Emotions in This Time of Climate Change

Date/Time


Date(s) - 23/11/2022
1:15 pm - 2:15 pm

Description


The climate crisis is being experienced in every country and on every continent. We are at a crossroads, with ecological breakdown threatening personal, societal and planetary wellbeing, together with an unprecedented opportunity to restore a more respectful and interdependent way of living.

Escalating threats and consequences can provoke emotions such as anger, fear, anxiety, despair, shame and betrayal. Associated grief is often disenfranchised with few contexts for acknowledgment or support. Complex emotions such as these are understandable reactions to what we are facing, and also healthy alternatives to numbing and denial, suggestive of deep caring and empathy for each other, future generations, and all that inhabits Earth. These can shape people’s responses in multiple ways, including as powerful motivating forces for change and action. They can also foster determination, courage, creativity and meaning which in turn nurtures psychological wellbeing.

[Listed entries]
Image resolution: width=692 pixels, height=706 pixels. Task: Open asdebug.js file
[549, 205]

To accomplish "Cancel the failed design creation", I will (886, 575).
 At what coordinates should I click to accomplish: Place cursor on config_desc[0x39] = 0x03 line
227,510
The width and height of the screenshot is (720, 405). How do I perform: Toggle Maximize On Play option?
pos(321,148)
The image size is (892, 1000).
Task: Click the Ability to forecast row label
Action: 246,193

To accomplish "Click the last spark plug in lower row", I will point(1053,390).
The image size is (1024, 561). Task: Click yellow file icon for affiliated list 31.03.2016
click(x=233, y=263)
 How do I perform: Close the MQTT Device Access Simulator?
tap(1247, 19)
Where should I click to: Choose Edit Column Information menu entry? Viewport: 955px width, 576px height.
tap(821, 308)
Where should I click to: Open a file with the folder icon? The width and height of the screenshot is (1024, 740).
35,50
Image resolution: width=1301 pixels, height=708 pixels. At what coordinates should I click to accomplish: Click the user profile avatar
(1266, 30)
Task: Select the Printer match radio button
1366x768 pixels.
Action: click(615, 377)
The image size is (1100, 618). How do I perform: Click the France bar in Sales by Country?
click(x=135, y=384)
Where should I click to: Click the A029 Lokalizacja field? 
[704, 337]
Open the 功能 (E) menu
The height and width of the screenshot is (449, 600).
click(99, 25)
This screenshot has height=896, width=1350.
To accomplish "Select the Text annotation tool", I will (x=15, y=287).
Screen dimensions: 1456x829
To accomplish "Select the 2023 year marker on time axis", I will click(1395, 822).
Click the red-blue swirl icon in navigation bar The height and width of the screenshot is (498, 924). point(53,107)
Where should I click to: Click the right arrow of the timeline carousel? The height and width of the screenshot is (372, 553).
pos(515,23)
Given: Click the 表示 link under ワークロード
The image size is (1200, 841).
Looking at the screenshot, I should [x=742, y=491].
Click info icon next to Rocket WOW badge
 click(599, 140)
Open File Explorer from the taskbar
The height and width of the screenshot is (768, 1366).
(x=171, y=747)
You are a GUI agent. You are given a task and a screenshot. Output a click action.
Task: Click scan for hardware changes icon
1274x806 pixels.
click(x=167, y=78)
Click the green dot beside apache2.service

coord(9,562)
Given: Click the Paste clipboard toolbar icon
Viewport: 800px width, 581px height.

[Problem 1]
On what date and at what time does the event in the climate emotions description take place?
[Problem 2]
According to the climate emotions description, why are emotions such as anger, fear and despair healthy responses?
[Problem 3]
Resume the climate emotions description after its last sentence.
The lines are separate material with no connection to the event description on climate emotions.

[Output 1]
It takes place on 23/11/2022 from 1:15 pm to 2:15 pm.

[Output 2]
The description calls them understandable reactions to what we are facing and healthy alternatives to numbing and denial. It says they suggest deep caring and empathy for each other, future generations and all that inhabits Earth.

[Output 3]
Therapists have a key role to provide safe, compassionate and supportive spaces for people to experience and cope with complex emotions, and to do so in a way that they don’t become overwhelmed or disabled by them, or avoidant of facing the problems in order to circumvent the feelings. In this context therapeutic support also includes explorations for how people might find their own foothold in hope and pathways to life-affirming actions, ways of living and relating. Important too is not to pathologise strong emotions as mental health disorders but to locate the source of the problem within cultural contexts and political structures.

Insights shared will be informed by pluralistic clinical practice, group process, earth-based practices, creative expression, activism and emergent research.

Learning Objectives
• Develop insight into the wide array of climate change-related emotions that may be encountered in therapeutic contexts.
• Distinguish many ways that emotions can shape people’s reactions and responses to the climate crisis.
• Develop your capacity to support people experiencing climate-related emotions to find pathways towards coping, meaning and action.
• Prepare for encountering and responding to climate-related emotions in your own practice and community.

About the Presenter
Merle Conyer works at the intersection of trauma, healing and justice with adults, service providers, organisations and communities. Through her independent practice she offers training, supervision, counselling, groupwork and wellbeing support.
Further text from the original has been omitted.